- [Textauszug]:

● ● ● ● ● ● ●

Das Rechtsmittel ist begründet.
1. Das LG hat ausgeführt:
Der Eigentümerbeschluss entspreche ordnungsmäßiger Verwaltung. Es sei zwar nicht ersichtlich, genau welche Videokamera eingebaut werden solle; für einen unbefangenen Betrachter sei aber erkennbar, dass ein technisch zur vorhandenen Briefkastenanlage passendes Videoauge in das Klingeltableau installiert werden solle. Die Ast. würden durch den Einbau des Videoauges auch nicht über das in § 14 Nr. 1 WEG bestimmte Maß hinaus beeinträchtigt. Insbesondere seien die Vorgaben des § 6b Bundesdatenschutzgesetz (BDSG) beachtet.
2. Die Entscheidung des LG hält der rechtlichen Nachprüfung nicht stand.
Der Eigentümerbeschluss ist für ungültig zu erklären, weil ihm die hinreichende Bestimmtheit fehlt.

● ● ● ● ● ● ●

- [Übungsdaten]:
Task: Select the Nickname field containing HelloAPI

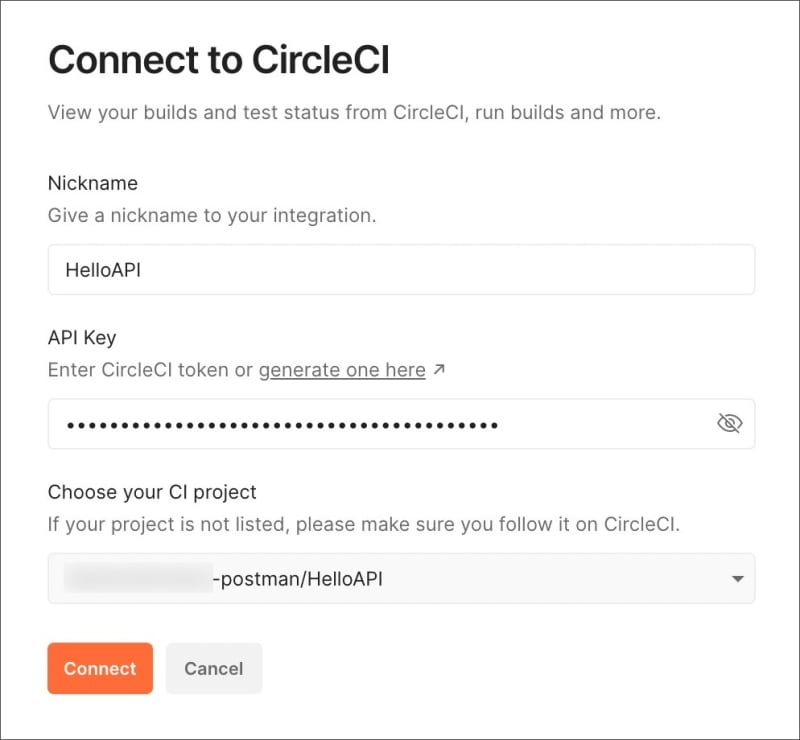Action: pyautogui.click(x=300, y=269)
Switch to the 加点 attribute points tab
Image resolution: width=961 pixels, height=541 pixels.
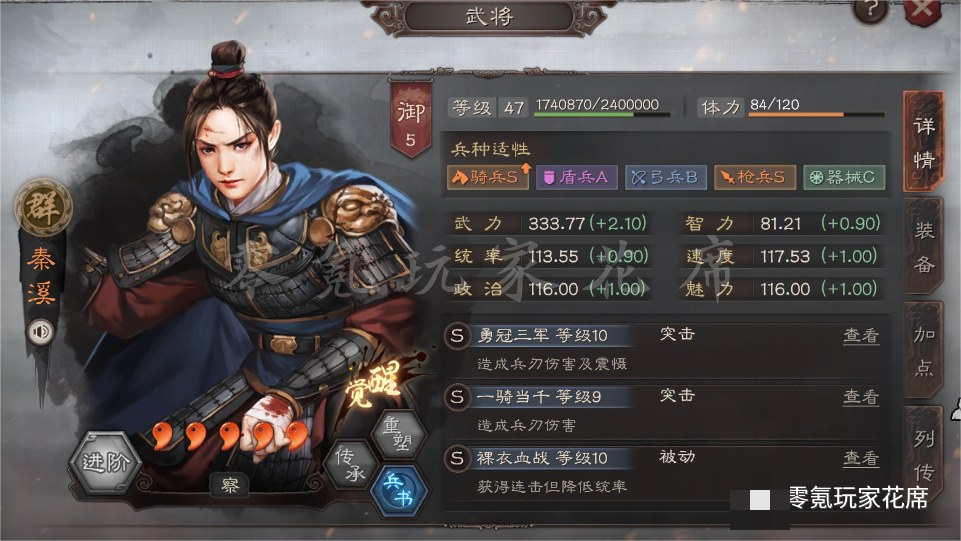[924, 350]
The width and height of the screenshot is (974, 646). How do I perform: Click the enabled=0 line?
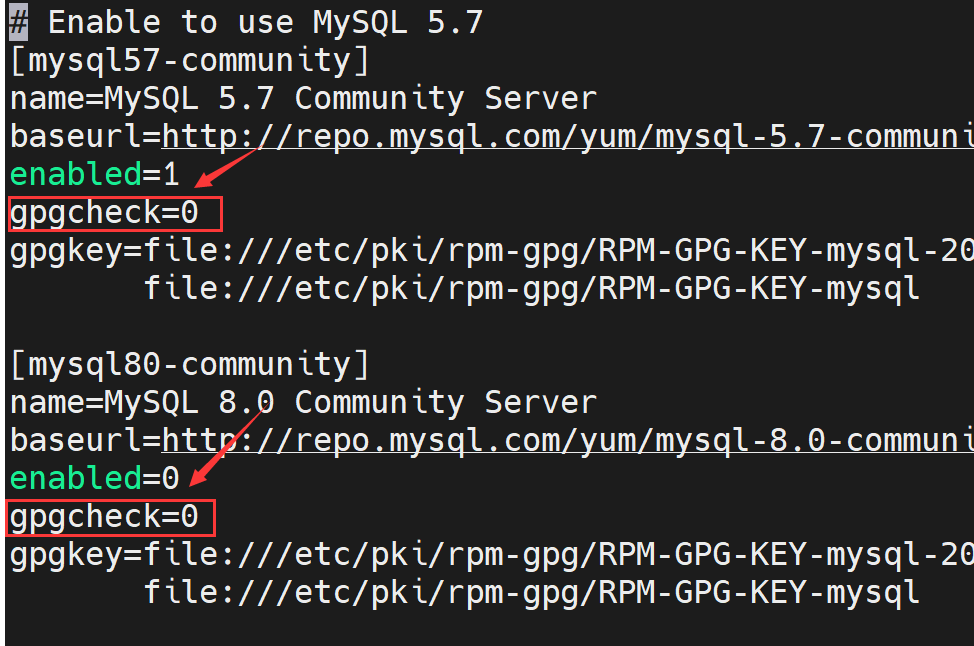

● ● ● ● ● ● ●

- [Aufgaben]:
1. Aus welchem Grund ist der Eigentümerbeschluss laut dem Textauszug für ungültig zu erklären?
2. Kopieren Sie aus dem Textauszug wortgetreu den Abschnitt von „1. Das LG hat“ bis „Bundesdatenschutzgesetz (BDSG) beachtet.“.

- [Lösungen]:
1. Dem Eigentümerbeschluss fehlt die hinreichende Bestimmtheit.

2.
1. Das LG hat ausgeführt:
Der Eigentümerbeschluss entspreche ordnungsmäßiger Verwaltung. Es sei zwar nicht ersichtlich, genau welche Videokamera eingebaut werden solle; für einen unbefangenen Betrachter sei aber erkennbar, dass ein technisch zur vorhandenen Briefkastenanlage passendes Videoauge in das Klingeltableau installiert werden solle. Die Ast. würden durch den Einbau des Videoauges auch nicht über das in § 14 Nr. 1 WEG bestimmte Maß hinaus beeinträchtigt. Insbesondere seien die Vorgaben des § 6b Bundesdatenschutzgesetz (BDSG) beachtet.